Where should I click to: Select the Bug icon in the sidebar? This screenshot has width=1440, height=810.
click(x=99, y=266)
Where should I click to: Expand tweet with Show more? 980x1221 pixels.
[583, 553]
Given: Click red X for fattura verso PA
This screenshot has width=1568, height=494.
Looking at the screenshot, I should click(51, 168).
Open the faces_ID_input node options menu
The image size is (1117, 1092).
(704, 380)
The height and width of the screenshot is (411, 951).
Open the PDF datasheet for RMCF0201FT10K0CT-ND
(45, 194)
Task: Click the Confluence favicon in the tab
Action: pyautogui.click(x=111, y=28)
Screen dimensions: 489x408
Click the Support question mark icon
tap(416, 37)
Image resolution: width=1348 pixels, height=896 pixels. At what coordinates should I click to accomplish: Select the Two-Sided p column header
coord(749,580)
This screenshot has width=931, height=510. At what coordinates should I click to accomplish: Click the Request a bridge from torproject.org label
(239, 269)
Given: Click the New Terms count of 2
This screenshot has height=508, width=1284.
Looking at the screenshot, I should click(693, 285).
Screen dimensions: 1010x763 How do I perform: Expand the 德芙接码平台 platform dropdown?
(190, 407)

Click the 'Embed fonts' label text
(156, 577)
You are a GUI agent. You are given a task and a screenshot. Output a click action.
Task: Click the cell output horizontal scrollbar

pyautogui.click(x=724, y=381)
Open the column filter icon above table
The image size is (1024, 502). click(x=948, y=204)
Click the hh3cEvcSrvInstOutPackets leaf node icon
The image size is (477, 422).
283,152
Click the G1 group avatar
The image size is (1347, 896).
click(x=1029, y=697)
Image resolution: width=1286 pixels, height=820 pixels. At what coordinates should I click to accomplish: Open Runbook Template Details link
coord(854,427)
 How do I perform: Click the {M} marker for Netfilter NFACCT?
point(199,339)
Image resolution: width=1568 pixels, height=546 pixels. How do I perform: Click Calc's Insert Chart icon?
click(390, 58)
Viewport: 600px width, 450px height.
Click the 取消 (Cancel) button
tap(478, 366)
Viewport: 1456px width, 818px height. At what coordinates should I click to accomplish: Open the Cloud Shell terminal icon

__Work to do__
Can you rewrite every line of the records above as a numbered list, leaving out the blank lines?

__Full response__
1. Where should I click to: Select the Bug icon in the sidebar? This screenshot has width=1440, height=810.
2. click(x=99, y=266)
3. Where should I click to: Expand tweet with Show more? 980x1221 pixels.
4. [583, 553]
5. Given: Click red X for fattura verso PA
6. This screenshot has width=1568, height=494.
7. Looking at the screenshot, I should click(51, 168).
8. Open the faces_ID_input node options menu
9. The image size is (1117, 1092).
10. (704, 380)
11. The height and width of the screenshot is (411, 951).
12. Open the PDF datasheet for RMCF0201FT10K0CT-ND
13. (45, 194)
14. Task: Click the Confluence favicon in the tab
15. Action: pyautogui.click(x=111, y=28)
16. Screen dimensions: 489x408
17. Click the Support question mark icon
18. tap(416, 37)
19. Image resolution: width=1348 pixels, height=896 pixels. At what coordinates should I click to accomplish: Select the Two-Sided p column header
20. coord(749,580)
21. This screenshot has width=931, height=510. At what coordinates should I click to accomplish: Click the Request a bridge from torproject.org label
22. (239, 269)
23. Given: Click the New Terms count of 2
24. This screenshot has height=508, width=1284.
25. Looking at the screenshot, I should click(693, 285).
26. Screen dimensions: 1010x763 How do I perform: Expand the 德芙接码平台 platform dropdown?
27. (190, 407)
28. Click the 'Embed fonts' label text
29. (156, 577)
30. You are a GUI agent. You are given a task and a screenshot. Output a click action.
31. Task: Click the cell output horizontal scrollbar
32. pyautogui.click(x=724, y=381)
33. Open the column filter icon above table
34. The image size is (1024, 502). click(x=948, y=204)
35. Click the hh3cEvcSrvInstOutPackets leaf node icon
36. The image size is (477, 422).
37. 283,152
38. Click the G1 group avatar
39. The image size is (1347, 896).
40. click(x=1029, y=697)
41. Image resolution: width=1286 pixels, height=820 pixels. At what coordinates should I click to accomplish: Open Runbook Template Details link
42. coord(854,427)
43.  How do I perform: Click the {M} marker for Netfilter NFACCT?
44. point(199,339)
45. Image resolution: width=1568 pixels, height=546 pixels. How do I perform: Click Calc's Insert Chart icon?
46. click(390, 58)
47. Viewport: 600px width, 450px height.
48. Click the 取消 (Cancel) button
49. tap(478, 366)
50. Viewport: 1456px width, 818px height. At what coordinates should I click to accomplish: Open the Cloud Shell terminal icon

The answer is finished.